O Papa Francisco é o primeiro dos Sumos Pontífices pós-conciliares que não teve participação nos trabalhos conciliares e a sua formação teológica inicial, passe a expressão, decorreu no momento de viragem dos estudos teológicos. É óbvio que a sua atividade apostólica e pastoral, tão intensa e diversificada, não se entende sem um contacto contínuo com o avanço teológico, que não de mera abordagem superficial.
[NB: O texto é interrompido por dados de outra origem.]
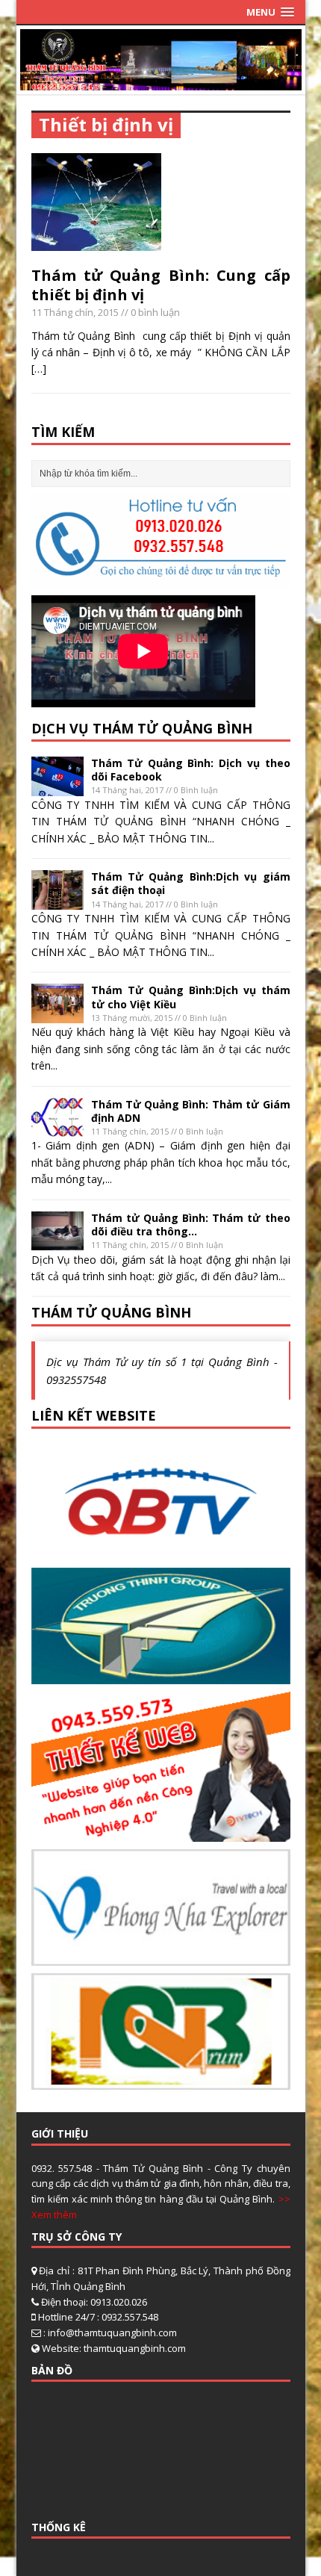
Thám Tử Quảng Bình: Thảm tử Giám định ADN (190, 1111)
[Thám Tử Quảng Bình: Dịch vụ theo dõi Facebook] (57, 787)
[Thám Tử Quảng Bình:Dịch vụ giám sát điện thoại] (57, 901)
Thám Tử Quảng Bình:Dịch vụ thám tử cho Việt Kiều (190, 997)
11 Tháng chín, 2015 (75, 312)
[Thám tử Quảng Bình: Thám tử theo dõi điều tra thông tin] (57, 1242)
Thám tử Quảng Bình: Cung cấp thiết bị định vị (160, 285)
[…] (38, 368)
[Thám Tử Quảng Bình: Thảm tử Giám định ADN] (57, 1128)
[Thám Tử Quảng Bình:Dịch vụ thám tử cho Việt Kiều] (57, 1015)
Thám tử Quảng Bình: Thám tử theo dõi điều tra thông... (190, 1224)
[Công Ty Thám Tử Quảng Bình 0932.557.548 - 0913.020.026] (161, 81)
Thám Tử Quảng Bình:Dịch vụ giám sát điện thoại (190, 883)
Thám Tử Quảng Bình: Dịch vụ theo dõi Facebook (190, 769)
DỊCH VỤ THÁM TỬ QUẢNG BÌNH (141, 728)
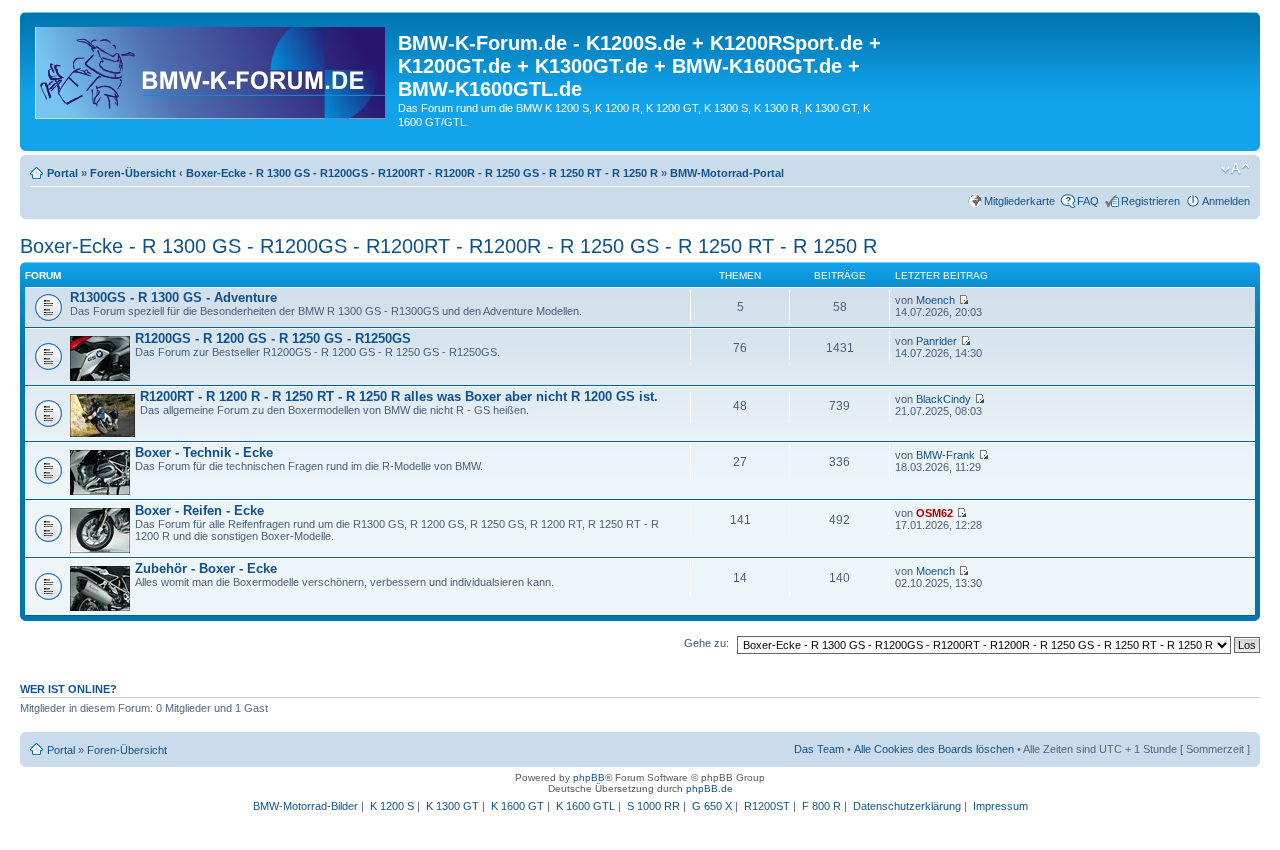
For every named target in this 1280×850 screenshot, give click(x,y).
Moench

Tanto assim parece ser que o modo flexível como aflora as questões doutrinais, até no discurso menos formal, revela uma segurança plástica aliada a uma singular profundeza, impercetível aos espíritos menos atentos. Tratar por tu as questões consideradas fundamentais não significa falta de estudo e de conhecimento; pelo contrário, pode significar – e significa muitas vezes – domínio, segurança, à vontade.
Percurso homilético de Francisco
Ora, neste contexto, será interessante verificar algumas das noções de Igreja que o atual sucessor de São Pedro veicula para os seus destinatários de discurso homilético e testemunho.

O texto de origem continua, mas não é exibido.